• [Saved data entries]
------------------------------------------------------------------------

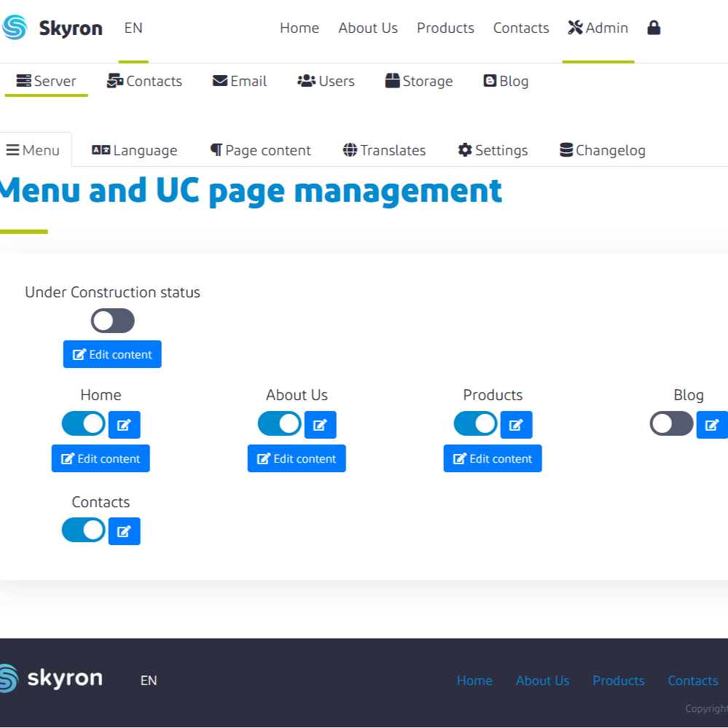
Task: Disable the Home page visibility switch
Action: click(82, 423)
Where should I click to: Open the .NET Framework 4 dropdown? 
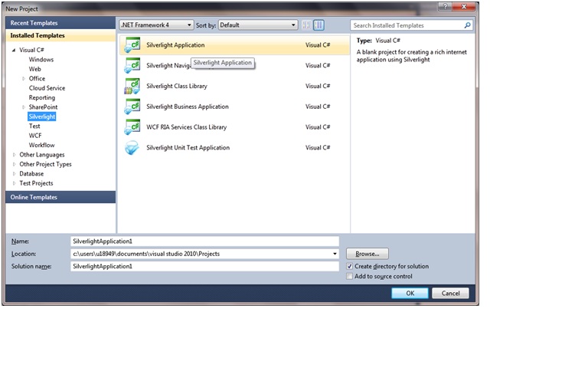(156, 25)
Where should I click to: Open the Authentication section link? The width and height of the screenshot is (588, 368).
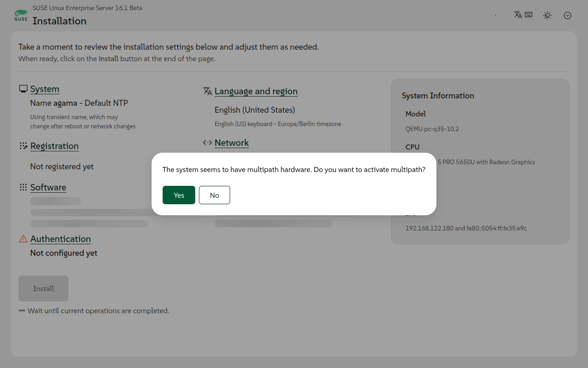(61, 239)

------------------------------------------------------------------------

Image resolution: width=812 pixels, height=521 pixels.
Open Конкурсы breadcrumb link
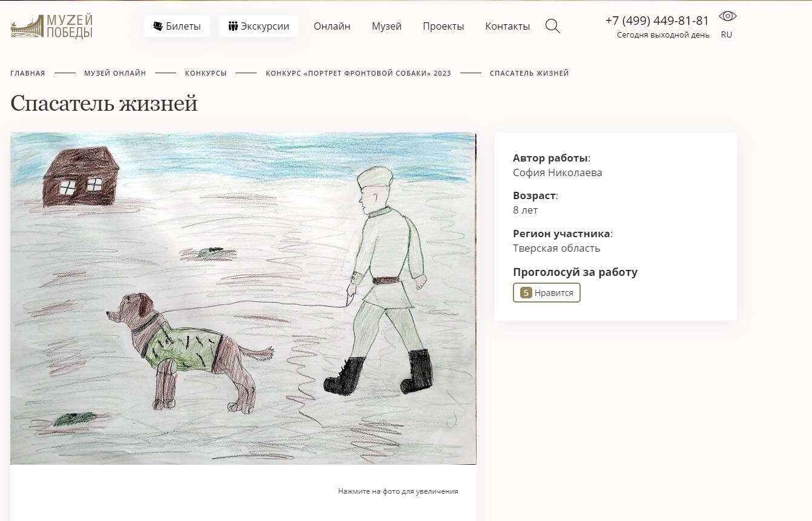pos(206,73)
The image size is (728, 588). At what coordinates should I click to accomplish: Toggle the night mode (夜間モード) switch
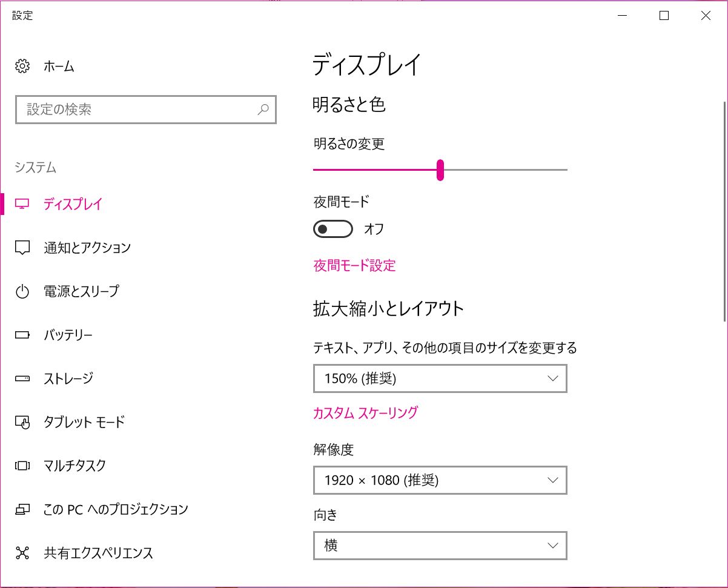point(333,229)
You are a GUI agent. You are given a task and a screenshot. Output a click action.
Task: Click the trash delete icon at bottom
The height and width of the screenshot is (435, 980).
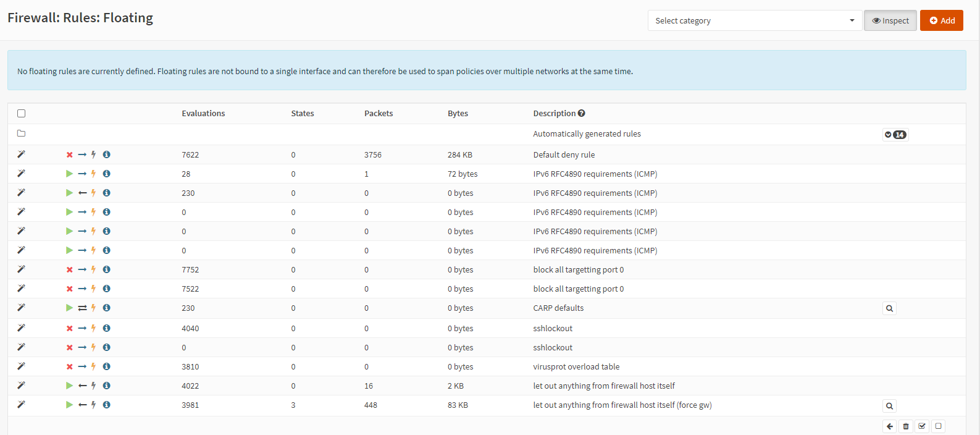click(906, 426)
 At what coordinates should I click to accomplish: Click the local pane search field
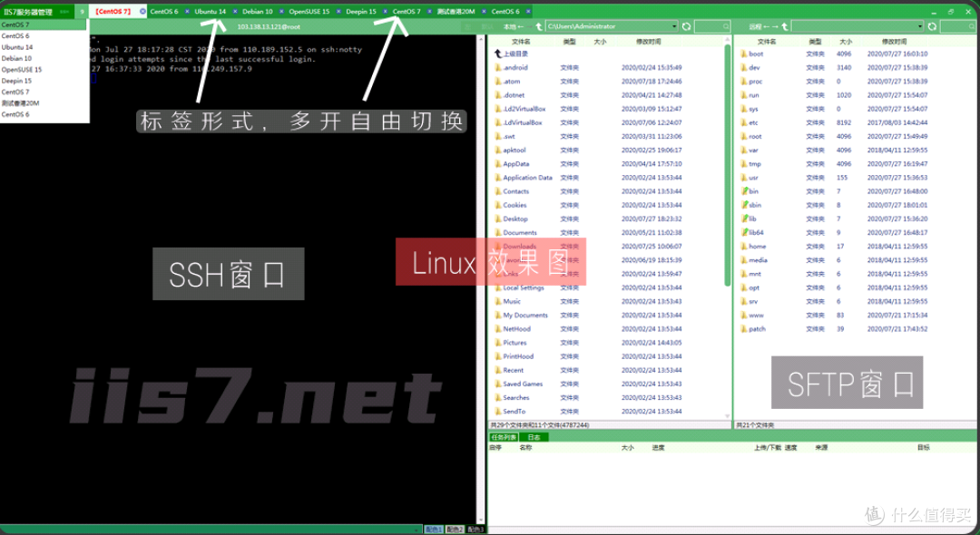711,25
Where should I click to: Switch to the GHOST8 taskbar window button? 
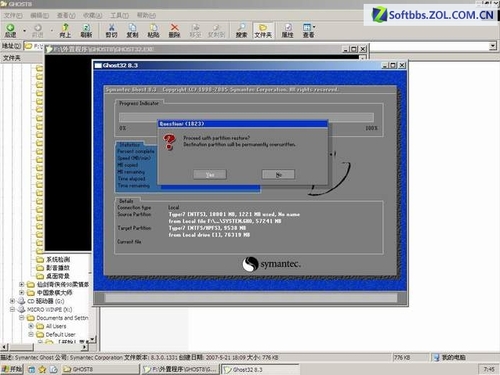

------------------------------------------------------------------------

• [PROMPT] From the data above, return exactly the lines from the one with "The height and" up to and including the one with "Where should I click to: Switch". Pictures do not go in the copy.

• [RESPONSE]
The height and width of the screenshot is (435, 980).
click(906, 426)
 At what coordinates should I click to accomplish: Click the local pane search field
711,25
Where should I click to: Switch to the GHOST8 taskbar window button? 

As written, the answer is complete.